* **Ausgewählte Textstelle**

------------------------------------------------------------

# Neue Plattform ONLIVE (Box),Fluch oder Segen?



## groundhouse (4. April 2009)

Auf der diesjährigen GDC (Games Devloper Conference),wurde zum ersten mal die neue Plattform ONLIVE vorgestellt. Diese soll es ermöglichen via. Stream komplette Games mit einer kleinen unscheinbaren BOX zu spielen.Voraussetzungen sind lediglich eine Internetverbindungen und ein TV,wobei die Internetverbindung mindesten eine 5mbit sein sollte. Funktionieren sollte das wie folgt,auf sogenannten Serverfarmen (des Unternehmens) stehen Hochleistungsrechner/Server,auf denen schon bestimmte Games installiert sind.Diese werden dann auf Abruf per Bildübertragungssignal an die Box gesendet,und dann auf das TV. Dank ausgeklügelter Komprimierungstechnik,werden diese Daten in einer ordentlichen Qualität (ohne laags,ruckler,etc..) auf das TV gestreamt.In Zukunft bräuchte man also weder einen PC,noch einen Monitor um Spiele zu spielen. 

mehr dazu hier: OnLive: Games On Demand 
hier das Video: Gametrailers.com - OnLive - GDC 09: Debut Tech Interview Part 1 

Die Vorzüge dieser neuen Plattform liegen also auf der Hand!?. Unternehmen wie zb, Elektronic Arts oder Ubisoft können den Vertrieb komplett über diese Plattform abwickeln.Kosten für die CD-Pressungen,wie eigene Vertriebskosten (Zwischenhändler),entfallen komplett.Raubkopieren wird nicht mehr möglich sein,so wie das Hacken (cheaten) der diversen Games.Lästige,klobige,grafikhunrige PC´s sind Geschichte!(was Games anbelangt),dank der kleinen Box,usw..  Augenscheinlich gibts es absolut keine Nachteile..doch da täuscht man sich gewaltigt!. Sollte dieses Projekt nämlich für Games Schule machen,wird es sicherlich nicht all zu lange dauern,bis dies für die komplette Software gilt.Man könnte allso in naher Zukunft alles (wircklich alles) über Serverfarmen machen. Die komplette Kontrolle (Schäuble würde es freuen) wäre also garantiert.Ich könnte smir sogar vorstellen das diese Serverfarmen von Steuergeldern (Staaten) gesponsort werden,um letztends auch darauf Einfluss zu nehmen.Das komplette Internet wäre somit für den Staat überwach und kontrollierbar.Von den wirtschaftlichen Folgen kann ich mir im Moment gar kein Bild machen,deswegen schreibe ich auch erstmal nix darüber. Ich könnte noch eine Menge mehr dazu schreiben,allerdings fehlt mir (nach einer langen Nacht) einfach der Nerv dazu    

http://www.groundhouse.de/nolive.jpg


Gruß ground


----------

------------------------------------------------------------

* **Arbeitsauftrag 1**
Fasse den Forumsbeitrag in zwei Sätzen zusammen.
* **Arbeitsauftrag 2**
Zitiere aus dem Forumsbeitrag wörtlich den Teil, der mit den Worten „Auf der diesjährigen“ beginnt und mit „Spiele zu spielen.“ endet.

* **Datenzeilen**
------------------------------------------------------------

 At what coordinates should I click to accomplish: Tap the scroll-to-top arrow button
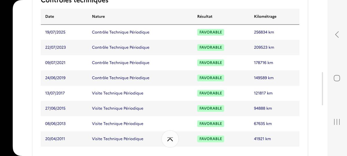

------------------------------------------------------------

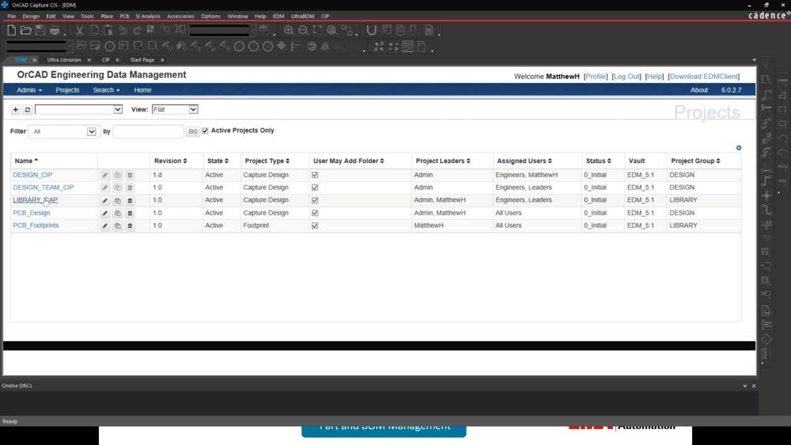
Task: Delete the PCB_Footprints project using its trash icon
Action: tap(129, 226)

------------------------------------------------------------

* **Richtige Antwort 1**
Auf der GDC wurde die Plattform ONLIVE vorgestellt, bei der Spiele auf Hochleistungsrechnern in Serverfarmen des Unternehmens laufen und per Stream über eine kleine Box auf den Fernseher übertragen werden, wofür nur ein TV und eine Internetverbindung von mindestens 5 Mbit nötig sind. Als Vorteile nennt der Beitrag den Wegfall von Kosten für CD-Pressung und Vertrieb sowie das Ende von Raubkopien und Cheats, warnt aber, dass bald alle Software über Serverfarmen laufen und das Internet so für den Staat überwachbar und kontrollierbar werden könnte.

* **Richtige Antwort 2**
Auf der diesjährigen GDC (Games Devloper Conference),wurde zum ersten mal die neue Plattform ONLIVE vorgestellt. Diese soll es ermöglichen via. Stream komplette Games mit einer kleinen unscheinbaren BOX zu spielen.Voraussetzungen sind lediglich eine Internetverbindungen und ein TV,wobei die Internetverbindung mindesten eine 5mbit sein sollte. Funktionieren sollte das wie folgt,auf sogenannten Serverfarmen (des Unternehmens) stehen Hochleistungsrechner/Server,auf denen schon bestimmte Games installiert sind.Diese werden dann auf Abruf per Bildübertragungssignal an die Box gesendet,und dann auf das TV. Dank ausgeklügelter Komprimierungstechnik,werden diese Daten in einer ordentlichen Qualität (ohne laags,ruckler,etc..) auf das TV gestreamt.In Zukunft bräuchte man also weder einen PC,noch einen Monitor um Spiele zu spielen.